Der ständige Kampf mit den verschiedenen Meinungen, Strömungen und Fronten schlaucht. Das ist Geppert, zumindest optisch kein Mann aus Watten, heute wieder anzusehen. Er, der zuletzt auch in Plauen zu den Rednern von „Wir sind Deutschland“ (WsD) gehörte, hat feuchte Augen, so sehr arbeitet es in ihm, dass er mit seiner Gebetsmühle, die Mitte der Gesellschaft formieren und die Menschen im Guten über alle Partei- und Ideologiegrenzen hinweg verbinden zu wollen, nicht durchkommt bei den lärmenden Gegendemonstranten und inzwischen auch beim Einsatzleiter der Polizei. 

Am Folgetag wird er auf Facebook klagen: „Wahnsinnige Hetzjagden auf Menschen wurden gestern von den ‚Gegendemonstranten’ ausgelöst.
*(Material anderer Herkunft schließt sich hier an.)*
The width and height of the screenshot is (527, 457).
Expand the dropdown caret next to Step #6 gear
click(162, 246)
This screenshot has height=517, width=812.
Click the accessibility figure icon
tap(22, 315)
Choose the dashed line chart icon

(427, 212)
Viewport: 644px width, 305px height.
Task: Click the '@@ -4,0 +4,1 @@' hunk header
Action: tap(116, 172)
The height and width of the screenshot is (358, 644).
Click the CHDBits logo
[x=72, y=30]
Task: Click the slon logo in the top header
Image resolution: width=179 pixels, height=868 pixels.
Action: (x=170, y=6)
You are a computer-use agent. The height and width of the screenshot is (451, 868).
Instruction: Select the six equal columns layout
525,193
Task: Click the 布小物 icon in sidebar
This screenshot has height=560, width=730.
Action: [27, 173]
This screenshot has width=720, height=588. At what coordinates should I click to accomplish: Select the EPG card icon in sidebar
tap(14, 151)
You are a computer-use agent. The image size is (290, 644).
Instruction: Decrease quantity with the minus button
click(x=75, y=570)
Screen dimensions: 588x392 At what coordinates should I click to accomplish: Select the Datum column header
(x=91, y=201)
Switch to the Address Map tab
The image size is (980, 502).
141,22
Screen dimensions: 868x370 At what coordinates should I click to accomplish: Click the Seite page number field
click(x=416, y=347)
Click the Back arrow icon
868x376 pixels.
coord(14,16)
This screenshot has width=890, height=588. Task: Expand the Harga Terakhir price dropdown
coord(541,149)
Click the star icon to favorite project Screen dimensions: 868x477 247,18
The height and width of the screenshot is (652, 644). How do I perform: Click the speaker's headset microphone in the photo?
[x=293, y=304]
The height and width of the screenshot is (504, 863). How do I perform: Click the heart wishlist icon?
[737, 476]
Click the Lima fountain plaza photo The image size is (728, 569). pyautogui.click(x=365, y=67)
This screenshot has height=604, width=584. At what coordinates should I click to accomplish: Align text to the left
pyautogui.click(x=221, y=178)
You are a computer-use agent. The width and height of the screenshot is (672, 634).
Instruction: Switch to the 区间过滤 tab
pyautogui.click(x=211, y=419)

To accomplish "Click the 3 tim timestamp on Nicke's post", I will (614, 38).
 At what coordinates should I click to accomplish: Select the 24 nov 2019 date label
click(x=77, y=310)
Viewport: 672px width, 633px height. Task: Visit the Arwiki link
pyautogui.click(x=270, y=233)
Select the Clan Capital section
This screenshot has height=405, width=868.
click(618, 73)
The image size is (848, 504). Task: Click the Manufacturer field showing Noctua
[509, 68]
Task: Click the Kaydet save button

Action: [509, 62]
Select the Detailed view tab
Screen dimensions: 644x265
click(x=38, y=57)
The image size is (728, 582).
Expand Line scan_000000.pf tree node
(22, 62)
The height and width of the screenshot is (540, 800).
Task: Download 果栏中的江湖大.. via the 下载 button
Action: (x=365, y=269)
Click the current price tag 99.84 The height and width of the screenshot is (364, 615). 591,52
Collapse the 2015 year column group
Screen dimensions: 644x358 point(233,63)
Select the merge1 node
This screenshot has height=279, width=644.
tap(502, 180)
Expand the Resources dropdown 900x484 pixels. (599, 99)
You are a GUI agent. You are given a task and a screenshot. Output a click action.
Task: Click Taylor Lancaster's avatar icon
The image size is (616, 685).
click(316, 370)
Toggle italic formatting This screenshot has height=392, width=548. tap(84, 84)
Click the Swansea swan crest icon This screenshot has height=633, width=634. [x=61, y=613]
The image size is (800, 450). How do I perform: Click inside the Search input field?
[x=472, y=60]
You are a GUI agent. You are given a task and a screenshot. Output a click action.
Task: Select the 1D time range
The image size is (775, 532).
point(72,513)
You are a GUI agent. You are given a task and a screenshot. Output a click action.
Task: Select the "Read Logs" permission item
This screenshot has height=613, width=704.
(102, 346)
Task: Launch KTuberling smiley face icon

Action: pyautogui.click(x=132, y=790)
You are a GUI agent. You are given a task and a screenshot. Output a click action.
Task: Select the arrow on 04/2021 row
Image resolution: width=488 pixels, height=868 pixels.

Das ist purer Faschismus.“ Er verteidigt, wofür er seit anderthalb Jahren jeden Montag nach Halle fährt, Zeit und Geld opfert, woran er glaubt, doch wie er später gegenüber Hallelife sagen wird, hat er Zweifel, ob er so weitermachen kann. 

„Ich hätte lieber ein seriöses Projekt wie WsD in Plauen.“ Dass Leute von der „Brigade Halle“ (tatsächlich Vertreter der rechten Szene) bei ihm stehen, gefällt ihm nicht wirklich. Die Reichsbürger, das sagt er ganz offen, hält er nicht für anschlussfähig. Er hat aber auch unter anderem in Leipzig und Berlin die Sprengkraft von Ausschlussregeln und Lagerbildung innerhalb der neuen „Friedensbewegung“ gesehen. Er will Halle halten und glaubt, dass er die Richtung noch steuert: „Doch was passiert mit Halle, wenn ich da raus bin? Dann driftet es vielleicht wirklich ab.“


Im Störfeuer der Gegner spricht Don Donatus einmal mehr in Gestus, Rhetorik und Kleidung wie ein Prediger vom gemeinsamen Weg, von den Defiziten der Gesellschaft, vom Wandel und vom Kampf um die Freiheit. Weitere Redner sprechen von Demokratie und Mauerfall an Deutschlands Schicksalstag, dem 9. November, an dem die Gegendemonstranten die Pogrome 1938 gegen die Juden betonen und sich den vermeintlichen neuen Brandstiftern gegenüber sehen.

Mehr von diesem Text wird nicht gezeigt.